Гиппиус противопоставляла Чехова Достоевскому, Гоголю, князю Мышкину; замечания ее вызвали ироническую отповедь Бунина: «Даже болезнь его была какая-то «нормальная». — пишет Гиппиус, — и никто себе не представит, чтобы Чехов, как Достоевский или князь Мышкин, повалился перед невестой в припадке «священной» эпилепсии, опрокинув дорогую вазу… Или — как Гоголь, постился бы десять дней, сжег «Чайку», «Вишневый сад», «Трех сестер» и лишь потом умер». Но ведь не один Чехов не сжигал своих произведений, Пушкин тоже не сжигал, да и другие писатели вплоть до Гиппиус не сжигали, и винить Чехова за то, что у него не было эпилепсии, психической болезни, более чем странно, мягко говоря… Видимо, он нарочно при Мережковских был сдержан, говорил пустячки, его раздражали восторги их, особенно «мадам Мережковской», которая ему, видимо, не нравилась, и она не простила ему равнодушия не к Италии, а к себе».
Чехов сказал однажды о декадентах: «Они здоровеннейшие мужики, их бы в арестантские роты отдать…» Бунин, лучше Чехова знавший эту среду, объяснил его слова так: «Правда — почти все были «жулики» и «здоровеннейшие мужики», но нельзя сказать, что здоровые, нормальные. Силы (да и литературные способности) у «декадентов» времени Чехова и у тех, что увеличили их число и славились впоследствии, называясь уже не декадентами и не символистами, а футуристами, мистическими анархистами, аргонавтами, равно как и у прочих, — у Горького, Андреева, позднее, например, у тщедушного, дохлого от болезней Арцыбашева или у Кузьмина с его полуголым черепом и гробовым лицом, раскрашенным, как труп проститутки, — были и впрямь велики, но таковы, какими обладают истерики, юроды, помешанные; ибо кто же из них мог назваться здоровым в обычном смысле этого слова? Все они были хитры, отлично знали, что потребно для привлечения к себе внимания, но ведь обладает всеми этими качествами и большинство истериков, юродов, помешанных. И вот: какое удивительное скопление нездоровых, ненормальных в той или иной форме, в той или иной степени было еще при Чехове и как все росло оно в последующие годы!

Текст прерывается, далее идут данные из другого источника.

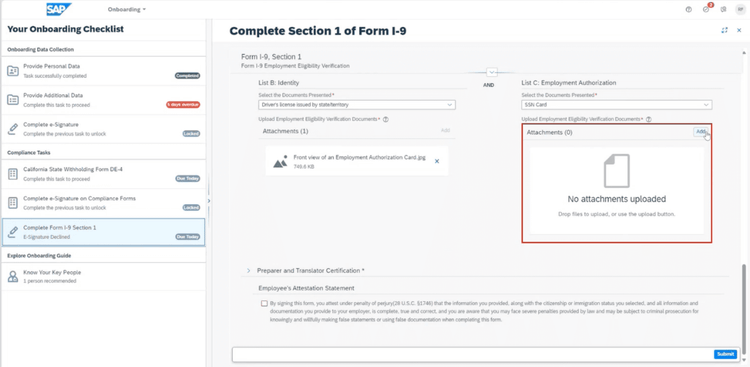Viewport: 750px width, 367px height.
Task: Click Add in List C attachments
Action: click(x=701, y=132)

Чахоточная и совсем недаром писавшая от мужского имени Гиппиус, одержимый манией величия Брюсов… каменно-неподвижный и молчаливый Сологуб — «кирпич в сюртуке», по определению Розанова, буйный «мистический анархист» Чулков, исступленный Волынский, малорослый и страшный своей огромной головой и стоячими черными глазами Минский»/ Мережковский и Гиппиус осваивали эстетику и философию декаданса у самых его истоков. Много было разговоров о Ф. Ницше: недавняя трагедия (говорили, что он потерял рассудок) сделала его имя едва ли не самым модным. Европа чувствовала себя на грани добра и зла. Гений и болезнь, величие и заурядность — обычные темы рубежа 80—90-х годов, очень скоро отразившиеся и в русской печати.

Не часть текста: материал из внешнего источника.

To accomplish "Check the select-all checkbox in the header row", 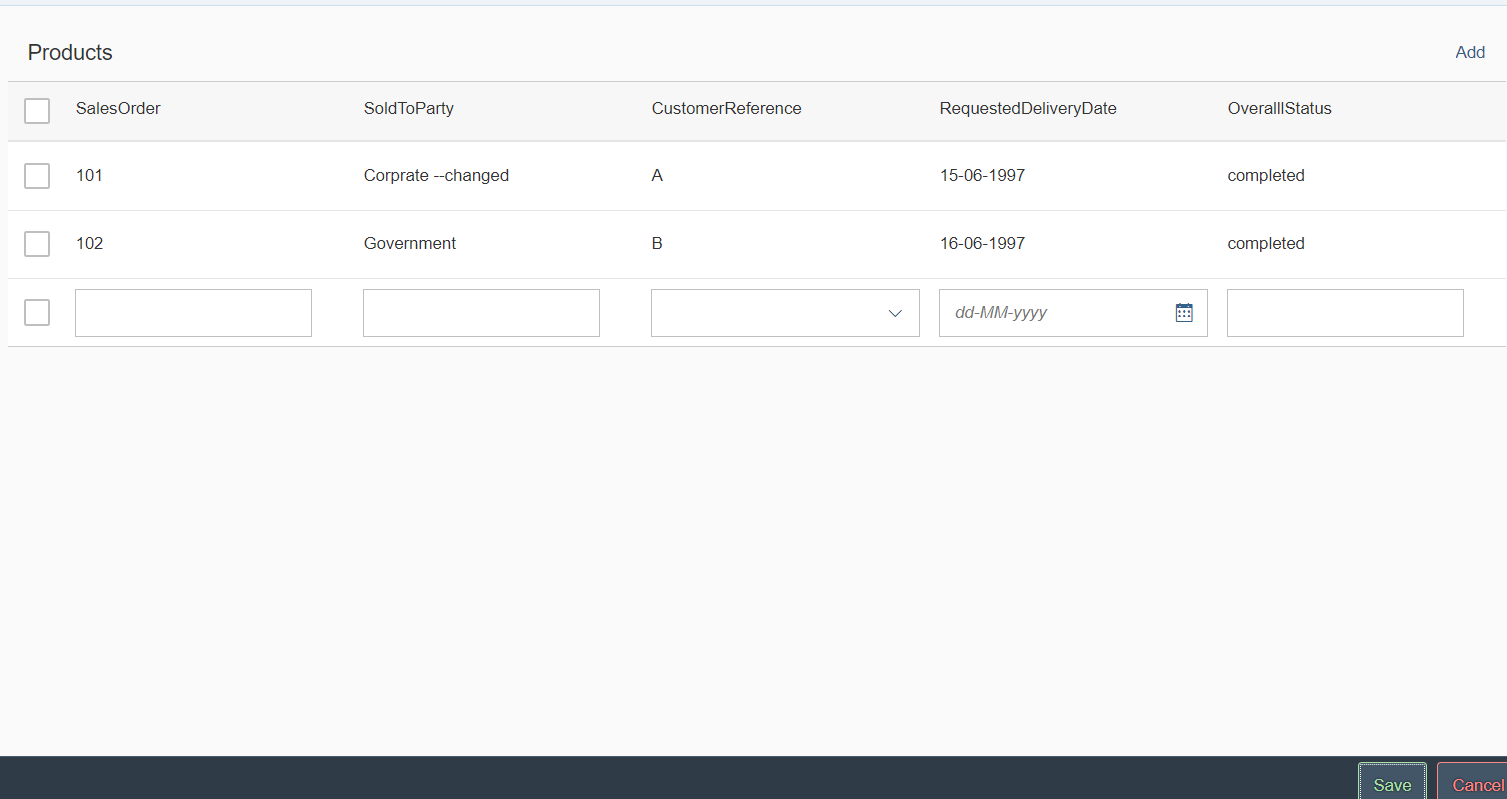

Ницше был интересен Чехову в каком-то личном плане — г может быть, как человек с атрофированной совестью, как доведенный до абсурда тип Раскольникова, повредившегося на идее торжествующего убийства (правда, одной старухой тут не обошлось, при Чехове ницшеанство было всего лишь поветрием; тем важнее, тем значительнее, что смысл его он разгадал). «С таким философом, как Ницше, я хотел бы встретиться где-нибудь в вагоне или на пароходе и поговорить с ним целую ночь. Философию его, впрочем, я считаю недолговечной. Она не столь убедительна, сколь бравурна».